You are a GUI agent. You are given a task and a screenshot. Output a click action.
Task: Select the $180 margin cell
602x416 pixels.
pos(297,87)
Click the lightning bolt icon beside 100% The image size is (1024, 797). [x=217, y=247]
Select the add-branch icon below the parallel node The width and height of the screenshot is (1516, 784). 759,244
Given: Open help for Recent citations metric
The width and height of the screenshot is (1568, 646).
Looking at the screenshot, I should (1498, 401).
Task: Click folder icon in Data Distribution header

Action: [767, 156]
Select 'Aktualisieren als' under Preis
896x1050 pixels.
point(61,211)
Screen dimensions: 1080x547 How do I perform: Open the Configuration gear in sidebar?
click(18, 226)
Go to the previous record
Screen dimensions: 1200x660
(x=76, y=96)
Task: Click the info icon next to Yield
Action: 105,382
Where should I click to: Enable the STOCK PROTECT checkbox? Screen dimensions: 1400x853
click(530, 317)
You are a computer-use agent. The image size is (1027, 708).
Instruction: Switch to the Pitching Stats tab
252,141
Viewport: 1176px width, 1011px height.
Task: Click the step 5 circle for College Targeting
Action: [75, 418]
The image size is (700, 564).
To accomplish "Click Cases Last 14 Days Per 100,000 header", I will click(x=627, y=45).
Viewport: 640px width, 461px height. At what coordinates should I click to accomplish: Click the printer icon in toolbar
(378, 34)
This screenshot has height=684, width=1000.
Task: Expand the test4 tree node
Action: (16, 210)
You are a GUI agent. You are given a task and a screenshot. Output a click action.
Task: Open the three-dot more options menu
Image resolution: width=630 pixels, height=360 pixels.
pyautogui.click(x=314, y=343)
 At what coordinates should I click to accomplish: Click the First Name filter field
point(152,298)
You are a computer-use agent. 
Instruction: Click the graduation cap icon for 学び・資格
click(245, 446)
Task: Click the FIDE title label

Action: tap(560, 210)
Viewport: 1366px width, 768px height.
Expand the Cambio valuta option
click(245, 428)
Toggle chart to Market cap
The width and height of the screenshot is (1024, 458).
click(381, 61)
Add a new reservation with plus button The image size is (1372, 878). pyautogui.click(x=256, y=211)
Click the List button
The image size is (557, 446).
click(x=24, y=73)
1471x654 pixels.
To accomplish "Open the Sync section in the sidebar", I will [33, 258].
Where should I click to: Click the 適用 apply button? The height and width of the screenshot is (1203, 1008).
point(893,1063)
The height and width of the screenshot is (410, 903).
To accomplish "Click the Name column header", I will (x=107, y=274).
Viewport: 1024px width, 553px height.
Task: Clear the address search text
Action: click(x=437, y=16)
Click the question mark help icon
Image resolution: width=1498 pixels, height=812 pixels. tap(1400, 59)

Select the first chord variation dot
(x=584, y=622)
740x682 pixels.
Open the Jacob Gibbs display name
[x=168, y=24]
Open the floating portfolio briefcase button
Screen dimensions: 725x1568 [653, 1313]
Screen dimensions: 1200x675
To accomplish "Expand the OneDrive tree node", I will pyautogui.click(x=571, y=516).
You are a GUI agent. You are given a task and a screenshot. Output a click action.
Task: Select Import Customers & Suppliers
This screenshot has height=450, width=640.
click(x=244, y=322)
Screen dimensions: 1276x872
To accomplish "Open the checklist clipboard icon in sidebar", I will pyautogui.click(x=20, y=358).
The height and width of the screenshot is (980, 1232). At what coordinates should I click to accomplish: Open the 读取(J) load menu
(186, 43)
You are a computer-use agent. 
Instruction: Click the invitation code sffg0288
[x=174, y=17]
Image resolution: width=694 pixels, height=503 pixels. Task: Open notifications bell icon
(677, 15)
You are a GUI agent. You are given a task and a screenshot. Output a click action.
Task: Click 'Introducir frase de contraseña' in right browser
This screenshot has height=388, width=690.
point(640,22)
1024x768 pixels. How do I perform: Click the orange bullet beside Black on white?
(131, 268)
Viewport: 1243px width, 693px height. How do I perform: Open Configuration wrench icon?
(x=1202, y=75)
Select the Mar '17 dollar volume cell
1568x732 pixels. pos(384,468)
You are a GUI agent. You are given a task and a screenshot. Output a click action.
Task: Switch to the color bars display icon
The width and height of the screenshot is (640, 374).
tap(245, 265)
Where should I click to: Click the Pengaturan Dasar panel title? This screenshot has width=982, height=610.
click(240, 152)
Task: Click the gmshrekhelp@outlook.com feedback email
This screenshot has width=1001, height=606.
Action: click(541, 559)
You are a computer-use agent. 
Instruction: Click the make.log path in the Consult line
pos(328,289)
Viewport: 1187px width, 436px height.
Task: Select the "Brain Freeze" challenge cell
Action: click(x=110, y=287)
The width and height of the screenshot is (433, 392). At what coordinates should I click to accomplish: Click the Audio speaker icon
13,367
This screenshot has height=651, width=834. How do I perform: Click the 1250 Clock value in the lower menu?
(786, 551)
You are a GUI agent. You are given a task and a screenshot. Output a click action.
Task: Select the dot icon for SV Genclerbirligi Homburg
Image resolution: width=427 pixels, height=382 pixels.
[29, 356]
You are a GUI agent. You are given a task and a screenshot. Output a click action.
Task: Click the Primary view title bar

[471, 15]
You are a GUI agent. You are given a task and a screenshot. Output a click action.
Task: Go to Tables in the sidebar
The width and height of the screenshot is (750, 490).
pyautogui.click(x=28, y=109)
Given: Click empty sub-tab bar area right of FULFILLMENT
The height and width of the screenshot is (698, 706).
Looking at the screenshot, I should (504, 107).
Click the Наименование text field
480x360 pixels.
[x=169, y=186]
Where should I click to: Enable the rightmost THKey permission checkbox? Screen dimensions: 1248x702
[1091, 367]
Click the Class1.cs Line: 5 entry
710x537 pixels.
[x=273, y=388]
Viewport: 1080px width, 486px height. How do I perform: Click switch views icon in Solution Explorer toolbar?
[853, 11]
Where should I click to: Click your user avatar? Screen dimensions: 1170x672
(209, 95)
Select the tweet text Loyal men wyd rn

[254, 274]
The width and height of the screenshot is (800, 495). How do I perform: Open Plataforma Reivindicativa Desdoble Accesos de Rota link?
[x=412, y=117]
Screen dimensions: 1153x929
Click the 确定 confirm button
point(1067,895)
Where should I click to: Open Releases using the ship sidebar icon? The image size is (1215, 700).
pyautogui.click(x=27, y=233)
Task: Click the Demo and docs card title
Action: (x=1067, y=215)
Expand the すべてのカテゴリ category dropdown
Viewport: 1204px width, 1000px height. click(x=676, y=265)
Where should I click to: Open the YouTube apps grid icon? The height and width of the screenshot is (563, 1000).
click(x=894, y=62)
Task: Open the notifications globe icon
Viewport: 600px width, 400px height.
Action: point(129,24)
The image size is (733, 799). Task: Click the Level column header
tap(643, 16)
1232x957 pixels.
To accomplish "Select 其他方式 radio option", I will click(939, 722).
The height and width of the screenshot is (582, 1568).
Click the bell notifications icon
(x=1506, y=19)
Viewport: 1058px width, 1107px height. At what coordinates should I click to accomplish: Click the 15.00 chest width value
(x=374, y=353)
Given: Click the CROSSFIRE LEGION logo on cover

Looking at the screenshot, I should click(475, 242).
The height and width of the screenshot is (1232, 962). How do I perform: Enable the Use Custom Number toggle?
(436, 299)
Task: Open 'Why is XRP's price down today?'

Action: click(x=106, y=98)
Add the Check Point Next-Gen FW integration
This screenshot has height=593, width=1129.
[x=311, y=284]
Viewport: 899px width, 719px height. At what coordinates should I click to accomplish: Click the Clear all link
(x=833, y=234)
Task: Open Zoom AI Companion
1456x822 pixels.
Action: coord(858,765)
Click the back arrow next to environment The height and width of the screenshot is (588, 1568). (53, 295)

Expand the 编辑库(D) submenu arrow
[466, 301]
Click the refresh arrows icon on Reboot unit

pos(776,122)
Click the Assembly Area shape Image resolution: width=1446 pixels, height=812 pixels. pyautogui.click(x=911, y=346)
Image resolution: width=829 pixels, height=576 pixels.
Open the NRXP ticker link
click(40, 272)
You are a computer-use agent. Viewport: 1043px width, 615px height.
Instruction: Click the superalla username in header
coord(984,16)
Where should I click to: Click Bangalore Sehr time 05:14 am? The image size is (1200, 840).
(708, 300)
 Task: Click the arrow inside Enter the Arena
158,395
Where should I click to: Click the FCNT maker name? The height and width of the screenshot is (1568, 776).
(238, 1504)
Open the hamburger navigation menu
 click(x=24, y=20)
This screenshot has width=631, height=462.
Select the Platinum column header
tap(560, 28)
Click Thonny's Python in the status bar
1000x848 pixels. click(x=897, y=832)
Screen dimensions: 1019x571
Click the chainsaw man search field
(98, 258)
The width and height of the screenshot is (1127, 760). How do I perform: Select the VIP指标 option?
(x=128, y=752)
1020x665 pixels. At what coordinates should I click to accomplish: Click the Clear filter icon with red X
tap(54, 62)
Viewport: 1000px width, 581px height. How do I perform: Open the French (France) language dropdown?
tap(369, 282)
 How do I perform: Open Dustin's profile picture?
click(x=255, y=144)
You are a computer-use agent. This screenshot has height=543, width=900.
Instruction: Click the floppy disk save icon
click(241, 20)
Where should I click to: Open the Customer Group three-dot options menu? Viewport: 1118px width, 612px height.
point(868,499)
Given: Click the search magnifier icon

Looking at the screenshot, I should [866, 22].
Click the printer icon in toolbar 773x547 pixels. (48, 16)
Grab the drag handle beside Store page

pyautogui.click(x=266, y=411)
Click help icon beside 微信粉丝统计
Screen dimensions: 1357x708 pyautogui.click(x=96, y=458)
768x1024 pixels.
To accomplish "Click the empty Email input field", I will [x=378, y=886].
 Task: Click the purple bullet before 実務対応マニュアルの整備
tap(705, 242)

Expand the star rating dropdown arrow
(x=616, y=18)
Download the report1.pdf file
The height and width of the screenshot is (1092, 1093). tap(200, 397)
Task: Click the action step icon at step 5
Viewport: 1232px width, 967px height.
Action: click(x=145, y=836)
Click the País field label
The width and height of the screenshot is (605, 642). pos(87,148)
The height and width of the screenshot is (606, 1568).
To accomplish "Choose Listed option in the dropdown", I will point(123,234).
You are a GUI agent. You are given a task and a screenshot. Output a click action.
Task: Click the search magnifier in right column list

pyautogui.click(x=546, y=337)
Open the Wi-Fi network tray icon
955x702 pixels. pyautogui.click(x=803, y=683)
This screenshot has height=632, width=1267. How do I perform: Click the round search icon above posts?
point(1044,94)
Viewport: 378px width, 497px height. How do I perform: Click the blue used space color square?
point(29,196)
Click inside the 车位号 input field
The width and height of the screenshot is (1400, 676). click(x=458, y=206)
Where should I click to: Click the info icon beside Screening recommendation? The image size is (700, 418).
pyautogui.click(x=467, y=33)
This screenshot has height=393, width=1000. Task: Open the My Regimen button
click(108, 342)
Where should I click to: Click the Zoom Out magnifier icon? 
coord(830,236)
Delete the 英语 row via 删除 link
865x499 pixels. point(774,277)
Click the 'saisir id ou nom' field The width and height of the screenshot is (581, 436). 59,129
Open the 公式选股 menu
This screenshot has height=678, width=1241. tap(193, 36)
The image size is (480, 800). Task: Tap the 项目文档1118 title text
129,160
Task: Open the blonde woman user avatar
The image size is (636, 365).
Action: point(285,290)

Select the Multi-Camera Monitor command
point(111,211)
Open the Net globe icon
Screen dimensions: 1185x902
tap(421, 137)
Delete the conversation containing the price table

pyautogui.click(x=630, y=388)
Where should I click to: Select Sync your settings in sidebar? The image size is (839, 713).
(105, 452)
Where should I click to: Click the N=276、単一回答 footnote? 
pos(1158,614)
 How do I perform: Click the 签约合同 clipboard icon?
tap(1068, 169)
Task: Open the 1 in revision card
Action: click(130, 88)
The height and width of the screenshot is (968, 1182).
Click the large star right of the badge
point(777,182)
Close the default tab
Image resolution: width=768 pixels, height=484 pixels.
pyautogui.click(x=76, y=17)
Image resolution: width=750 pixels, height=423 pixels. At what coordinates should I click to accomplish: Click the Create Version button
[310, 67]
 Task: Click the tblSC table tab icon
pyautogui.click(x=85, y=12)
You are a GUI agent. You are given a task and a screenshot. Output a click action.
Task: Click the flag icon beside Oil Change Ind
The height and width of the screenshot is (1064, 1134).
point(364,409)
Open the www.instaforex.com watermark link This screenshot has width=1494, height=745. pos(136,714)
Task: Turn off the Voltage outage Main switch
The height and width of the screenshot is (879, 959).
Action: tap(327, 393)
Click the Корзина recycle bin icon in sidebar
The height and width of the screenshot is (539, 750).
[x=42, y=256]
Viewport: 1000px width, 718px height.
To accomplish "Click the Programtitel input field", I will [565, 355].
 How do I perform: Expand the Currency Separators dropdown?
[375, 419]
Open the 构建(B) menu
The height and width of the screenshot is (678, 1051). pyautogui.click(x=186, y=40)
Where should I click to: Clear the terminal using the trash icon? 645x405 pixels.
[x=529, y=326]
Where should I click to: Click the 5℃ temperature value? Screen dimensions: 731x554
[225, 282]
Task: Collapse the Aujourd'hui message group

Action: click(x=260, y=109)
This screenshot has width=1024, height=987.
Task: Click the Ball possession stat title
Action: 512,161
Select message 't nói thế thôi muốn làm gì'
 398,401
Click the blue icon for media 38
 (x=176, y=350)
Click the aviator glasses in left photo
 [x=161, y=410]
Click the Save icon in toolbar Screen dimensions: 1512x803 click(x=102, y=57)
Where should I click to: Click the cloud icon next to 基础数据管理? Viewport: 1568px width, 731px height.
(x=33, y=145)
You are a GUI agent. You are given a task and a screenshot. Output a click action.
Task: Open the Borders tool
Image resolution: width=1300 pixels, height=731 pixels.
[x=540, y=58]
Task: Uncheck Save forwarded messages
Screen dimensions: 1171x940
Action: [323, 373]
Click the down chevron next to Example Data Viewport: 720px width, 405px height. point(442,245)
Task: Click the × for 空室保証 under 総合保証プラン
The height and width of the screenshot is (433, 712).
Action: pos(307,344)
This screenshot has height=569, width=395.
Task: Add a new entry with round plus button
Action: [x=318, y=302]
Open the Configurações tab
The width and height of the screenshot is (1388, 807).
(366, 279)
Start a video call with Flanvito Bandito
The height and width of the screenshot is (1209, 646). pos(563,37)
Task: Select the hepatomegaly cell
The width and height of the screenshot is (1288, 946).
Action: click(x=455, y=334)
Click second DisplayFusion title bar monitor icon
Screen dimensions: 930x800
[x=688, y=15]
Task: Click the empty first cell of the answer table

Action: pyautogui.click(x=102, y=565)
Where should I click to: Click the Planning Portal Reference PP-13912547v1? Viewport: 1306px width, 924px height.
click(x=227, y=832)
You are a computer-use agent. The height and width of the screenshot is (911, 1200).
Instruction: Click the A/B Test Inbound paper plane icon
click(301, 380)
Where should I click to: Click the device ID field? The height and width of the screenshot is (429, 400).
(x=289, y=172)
***
> What to produce: Lines from the start of the material through the line containing "Click the lightning" are wanted. Write them out exactly.

> Answer to the exercise:
You are a GUI agent. You are given a task and a screenshot. Output a click action.
Task: Select the $180 margin cell
602x416 pixels.
pos(297,87)
Click the lightning bolt icon beside 100% The image size is (1024, 797). [x=217, y=247]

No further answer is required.